The Trail retired nurse is in her inaugural year as regional director of the Kootenay Metis Nation of B.C. (MNBC) and for the first time in Trail history, will witness the raising of the Metis flag at city hall Friday at 11 a.m.
Taylor and Myrtle Servatius, president of Kootenay South Metis, approached Trail Mayor Dieter Bogs last month, on behalf of 400 local Metis people, to request the flag raising in honour of Louis Riel, a spiritual and political Metis leader hanged for treason after a controversial trial, Nov. 16, 1885.
“For many years we were invisible in the community,” said Taylor, adding, “we are the only region in the Kootenays that hasn’t flown the flag on November 16.
“This is the first time we have asked the city to raise our flag,” she explained.
“And with the good response we will be happy to see it flying this year.”
The blue Metis flag, which will be flown until Monday, is superimposed with a white infinity symbol to represent the mixing of European immigrants and First Nations people and the endurance of the culture through hardships.

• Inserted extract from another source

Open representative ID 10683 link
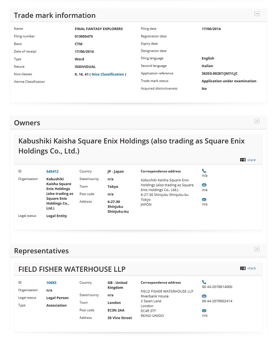 click(x=51, y=283)
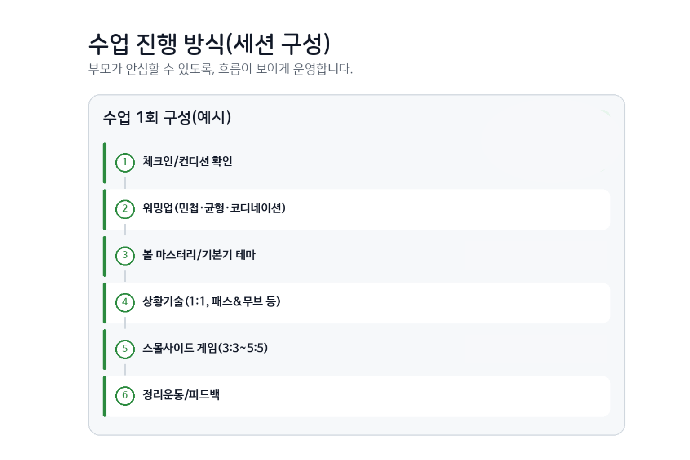Click the step 4 circled number icon

[125, 302]

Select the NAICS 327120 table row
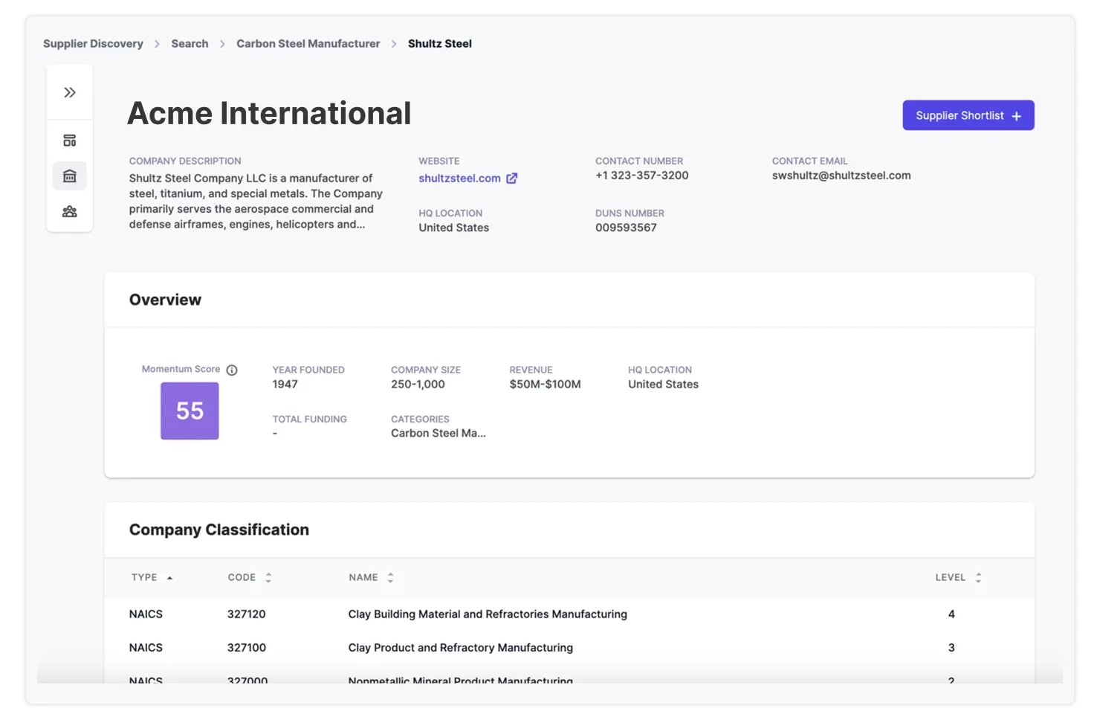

“We have a significant Metis population in Trail and the region,” said the mayor. “It is important to honour and respect Metis culture in our community.”
Louis Riel Day is observed Nov. 16 in areas across Canada to commemorate the leader’s life and to celebrate Metis culture, language and heritage.

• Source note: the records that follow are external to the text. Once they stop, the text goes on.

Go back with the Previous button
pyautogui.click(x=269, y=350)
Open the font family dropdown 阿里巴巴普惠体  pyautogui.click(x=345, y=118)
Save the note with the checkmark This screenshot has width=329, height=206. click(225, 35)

Bruce Dumont, MNBC president, will be in town for the flag raising and guest of honour at the Louis Riel Day gathering Saturday at 5 p.m. in the Trail United Church hall.
Earlier this fall, Dumont stood at Taylor’s side when he bestowed upon her the honour of another historical “first.”
During the Nation’s September annual general meeting in Vancouver, he surprised Taylor by announcing she would be the first Metis person in the province to ring Marie Antoinette, otherwise known as the Bell of Batoche.
The 20-pound silver bell was stolen from the steeple of St. Anthony of Padua Church in Batoche, Sask., by federal soldiers on May 18, 1885, following an unsuccessful Metis uprising lead by Louis Riel against the Canadian government.
“I was so overwhelmed by the honour given to me by Bruce Dumont,” said Taylor. “I dropped to my knees and cried. I was so emotional that I couldn’t speak.”
Taylor recalls childhood visits to her aunt’s farm in Saskatchewan and attending Sunday mass at the Batoche church.
“There was no bell,” she said. “But they didn’t talk about it much because back then Metis were discriminated against.”
The Bell of Batoche had an arduous journey back to Western Canada beginning in the 1930’s when it was hung above the Millbrook Ont. fire station,
Ironically, the bell was damaged in a blaze at the fire hall, thereafter remaining hidden from view until the late ‘60s, when it resurfaced on display in the Millbrook Legion.
In 1967, the federal government requested the RCMP to retrieve the bell and return it to Batoche, but the Legion refused, claiming Marie was a trophy of war.
Western Metis leaders again requested the bell’s return in 1989 and 1991, but the Legion held on to the war relic.
It was during these events when Taylor became involved with the Metis Nation, and read about Marie’s history.
“I spent so much of my life hoping to see that bell before I died,” she said. “Even though I couldn’t speak I did say a prayer for all Metis people over the bell as I rang it.”
Celebrating Metis heritage came later in Myrt Servatius’s life, but her roots run deep in its culture.
“My mother would never admit that she was Metis to her dying day,” recalled Servatius.
“There was so much prejudice back then,” she continued.
“But I remember visiting my great grandfather in St. Louis (Sask.) and he would tell us stories about the rebellion at Batoche. Being very young, this meant nothing to me. But now after learning my family history, I am proud to be Metis.”